Stories are well presented: They’re easy to read, clean and simple to navigate with a few swipes. It’s even tempting to say Paper could supplant Facebook’s normal app. The only notable limitation I found is that you can’t sort through the feed by friend group, a feature that most Facebook users probably don’t use regularly. But you can post, get notifications and even access your account settings through Paper. It’s also ad-free, for now. Of course, Facebook would do well to add support for Android devices, and soon.
In order to stay up to date on comments, posts, and other items that happen on Facebook, you’ll need turn on notifications. From any of the main topic screens (Facebook, or any of the Sections you’ve chosen), swipe down. You’ll see the Settings area at the bottom of the display. The first item at the top of the Settings is “Facebook Notifications.” Turn it on. Now your notifications will come from Paper instead of the Facebook app.
Turn Off Auto-Play
While you’re in the settings area let’s also turn off auto-play videos. Auto-play videos is on by default. Unless you like seeing videos playing while you’re navigating your newsfeed, turn it off.
Before you leave settings, there’s one more thing you should turn on. Paper gives you the option to read articles later via a variety of services. Paper works with Pocket, Instapaper, Pinboard, and Safari Reading List. If you use any of these services, log in and start saving items to enjoy those longer reads at a time of your choosing.
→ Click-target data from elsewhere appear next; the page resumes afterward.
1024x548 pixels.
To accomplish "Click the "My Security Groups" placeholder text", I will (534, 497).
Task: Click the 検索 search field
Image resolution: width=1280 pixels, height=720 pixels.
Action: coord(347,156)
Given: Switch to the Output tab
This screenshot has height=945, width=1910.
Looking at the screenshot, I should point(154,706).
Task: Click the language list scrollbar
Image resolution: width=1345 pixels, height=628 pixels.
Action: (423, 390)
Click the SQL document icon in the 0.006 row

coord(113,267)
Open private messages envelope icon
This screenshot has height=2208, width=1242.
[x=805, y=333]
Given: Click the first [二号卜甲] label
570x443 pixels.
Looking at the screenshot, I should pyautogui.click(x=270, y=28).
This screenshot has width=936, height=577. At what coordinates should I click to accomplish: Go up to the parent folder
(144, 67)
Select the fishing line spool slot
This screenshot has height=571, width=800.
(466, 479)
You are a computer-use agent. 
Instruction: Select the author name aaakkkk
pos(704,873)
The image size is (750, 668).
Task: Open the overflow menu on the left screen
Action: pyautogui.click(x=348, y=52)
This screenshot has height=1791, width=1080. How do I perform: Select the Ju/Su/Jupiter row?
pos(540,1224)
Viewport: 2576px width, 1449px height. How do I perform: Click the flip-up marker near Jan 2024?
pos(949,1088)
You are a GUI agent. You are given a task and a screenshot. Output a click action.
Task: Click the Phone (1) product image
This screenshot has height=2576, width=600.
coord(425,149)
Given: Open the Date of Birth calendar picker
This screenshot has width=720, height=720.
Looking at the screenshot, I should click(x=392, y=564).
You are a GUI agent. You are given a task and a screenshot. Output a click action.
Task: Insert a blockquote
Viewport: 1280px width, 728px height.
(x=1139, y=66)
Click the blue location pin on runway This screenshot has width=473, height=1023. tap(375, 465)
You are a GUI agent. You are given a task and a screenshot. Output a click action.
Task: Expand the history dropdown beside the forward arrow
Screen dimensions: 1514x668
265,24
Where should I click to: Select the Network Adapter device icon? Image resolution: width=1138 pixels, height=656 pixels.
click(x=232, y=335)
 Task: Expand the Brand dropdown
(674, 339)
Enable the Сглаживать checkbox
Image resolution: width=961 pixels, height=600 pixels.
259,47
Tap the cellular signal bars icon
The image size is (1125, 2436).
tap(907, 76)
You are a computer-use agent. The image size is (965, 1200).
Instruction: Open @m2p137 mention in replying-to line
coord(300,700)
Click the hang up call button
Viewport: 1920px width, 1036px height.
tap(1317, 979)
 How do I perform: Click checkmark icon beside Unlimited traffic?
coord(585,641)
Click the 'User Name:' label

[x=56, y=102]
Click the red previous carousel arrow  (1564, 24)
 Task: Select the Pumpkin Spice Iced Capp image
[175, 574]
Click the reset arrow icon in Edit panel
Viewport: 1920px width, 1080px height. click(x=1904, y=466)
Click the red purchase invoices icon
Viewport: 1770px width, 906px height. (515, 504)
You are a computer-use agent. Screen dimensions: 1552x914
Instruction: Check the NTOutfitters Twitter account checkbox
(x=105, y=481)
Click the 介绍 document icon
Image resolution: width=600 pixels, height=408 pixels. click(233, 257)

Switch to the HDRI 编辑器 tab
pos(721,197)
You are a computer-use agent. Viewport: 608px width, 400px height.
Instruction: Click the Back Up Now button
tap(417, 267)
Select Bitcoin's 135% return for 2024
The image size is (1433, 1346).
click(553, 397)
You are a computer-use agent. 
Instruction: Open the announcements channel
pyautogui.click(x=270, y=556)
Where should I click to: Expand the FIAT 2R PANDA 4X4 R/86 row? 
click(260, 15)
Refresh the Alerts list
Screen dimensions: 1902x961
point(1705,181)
To exit settings from any preference, just swipe up to return to the main Facebook section.
Quickly Edit Sections
Maybe you’ve decided that your Facebook experience needs more cute. To can add the “Cute Section” by heading back to Settings then tapping “Edit Sections.” Alternately, you can quickly jump to the “Customize Your Paper Section” editor by tapping and holding the large top image of any Section. The Section editor will appear like magic. Now you can drag your Sections around and add or remove them willy-nilly based on your mood that day. Tap on Done when you are finished to return to the main Paper screen.
Facebook Paper is the company thinking beyond the traditional top-to-bottom feed. While it’s not perfect, it is a big step in the right direction in mobile design. Now that you’ve optimized the app, it’s time to say goodbye to the regular Facebook app. Don’t be surprised if in the a few months, Facebook does the same thing.
The argument is compelling for Paper’s inclusion into the app world. But is it necessary. Probably not. But one has to hand it to Facebook futile attempt to remain relevant. Zuckerberg’s greatest fear is for his baby to become a passing fad like Myspace. However, I cannot completely dismiss it. I have enjoyed using it during my commute. The novel cards are fun to grab news stories. But again, is it better? No. Is it different? Sort of. But it offers an alternative. And perhaps that is more important. Alternatives and choices are extremely important. More choices benefit the consumer as they benefit the innovator. The app is currently for Free on the Apple App store.